» **Requirement**
Would it be possible to output exactly, and only, the lines below from the one holding "The width and" to the last line, both included, with every picture left out?
BEGIN Available records
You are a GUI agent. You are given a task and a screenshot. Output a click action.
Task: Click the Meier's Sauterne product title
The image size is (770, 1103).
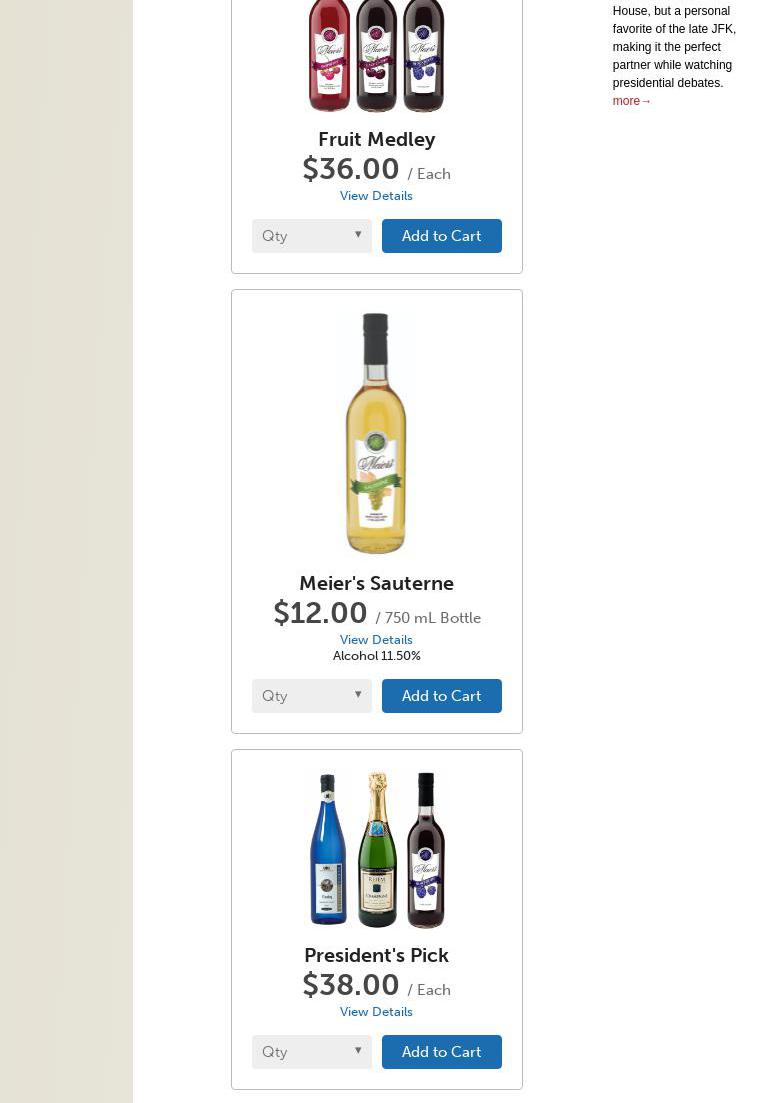pos(376,583)
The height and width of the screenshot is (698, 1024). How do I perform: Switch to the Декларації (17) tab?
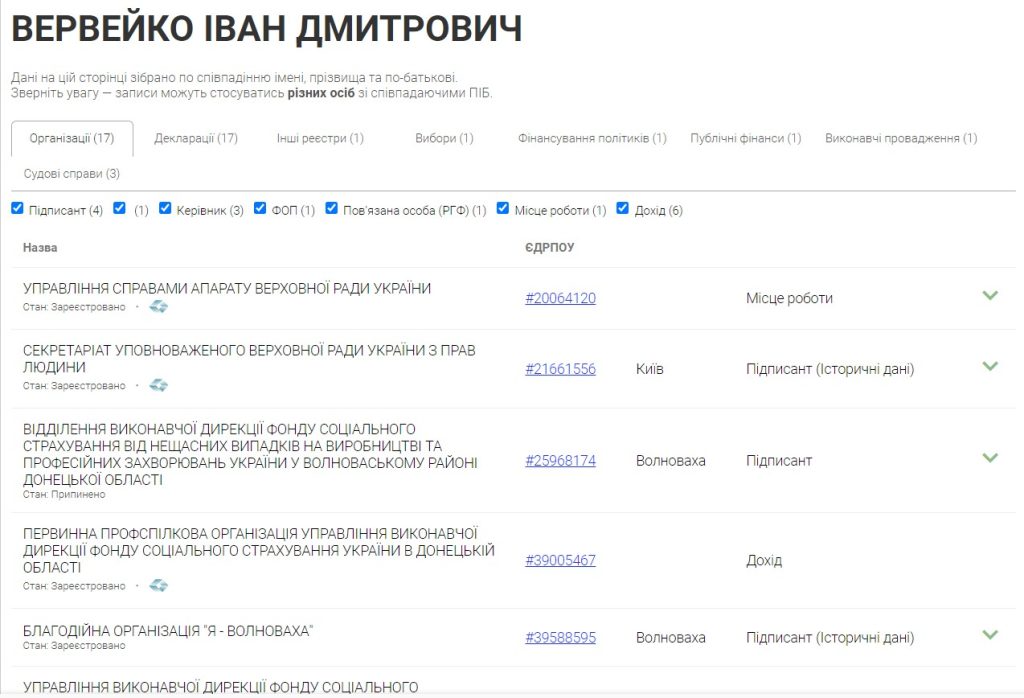click(196, 138)
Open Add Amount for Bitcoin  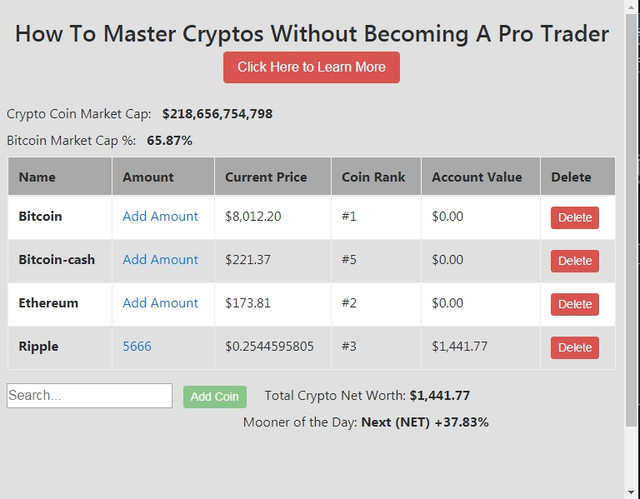160,216
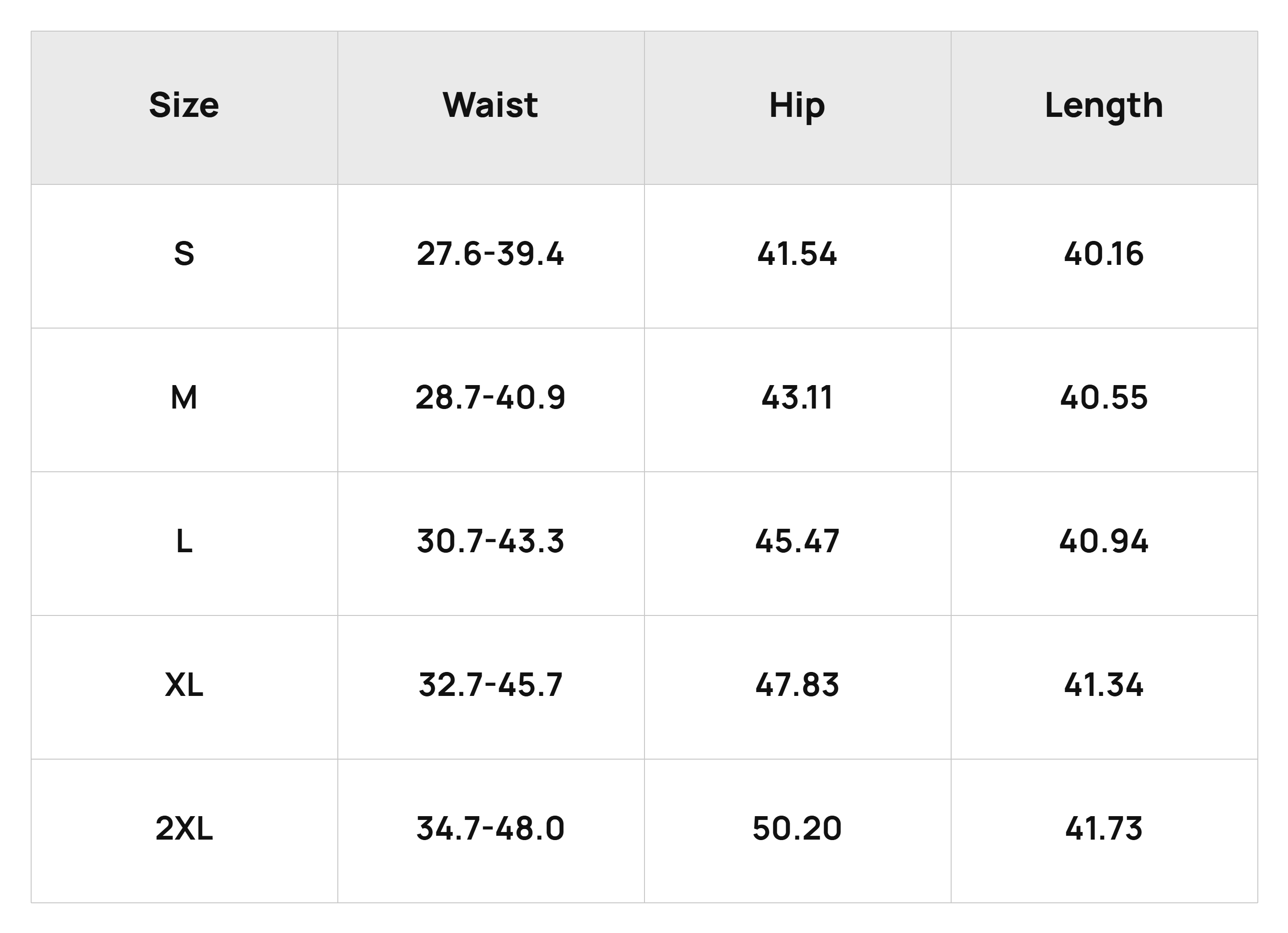
Task: Click hip value 50.20
Action: click(797, 828)
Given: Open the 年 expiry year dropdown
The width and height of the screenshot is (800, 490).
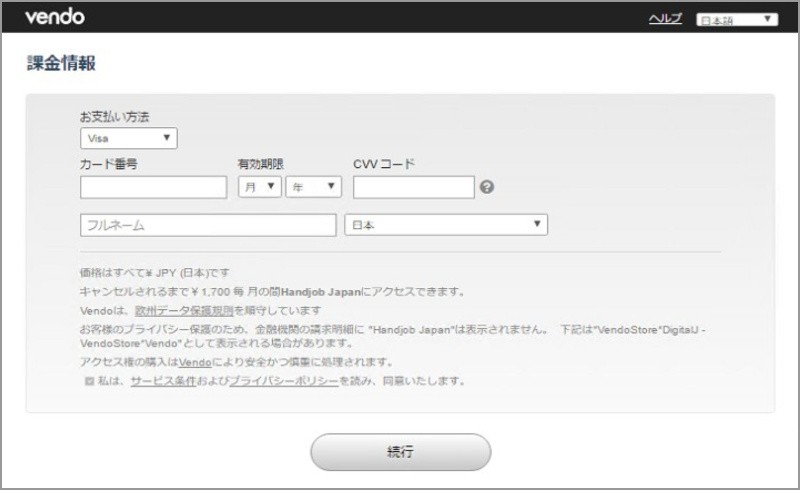Looking at the screenshot, I should (313, 187).
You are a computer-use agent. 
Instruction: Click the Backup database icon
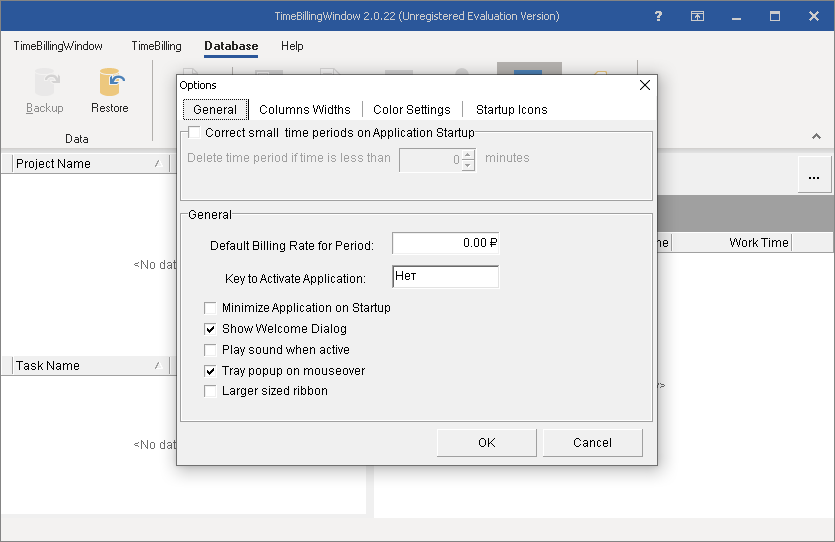[x=45, y=84]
END Available records
» **Result below**
The width and height of the screenshot is (800, 490).
Looking at the screenshot, I should (313, 187).
You are a computer-use agent. 
Instruction: Click the Backup database icon
[x=45, y=84]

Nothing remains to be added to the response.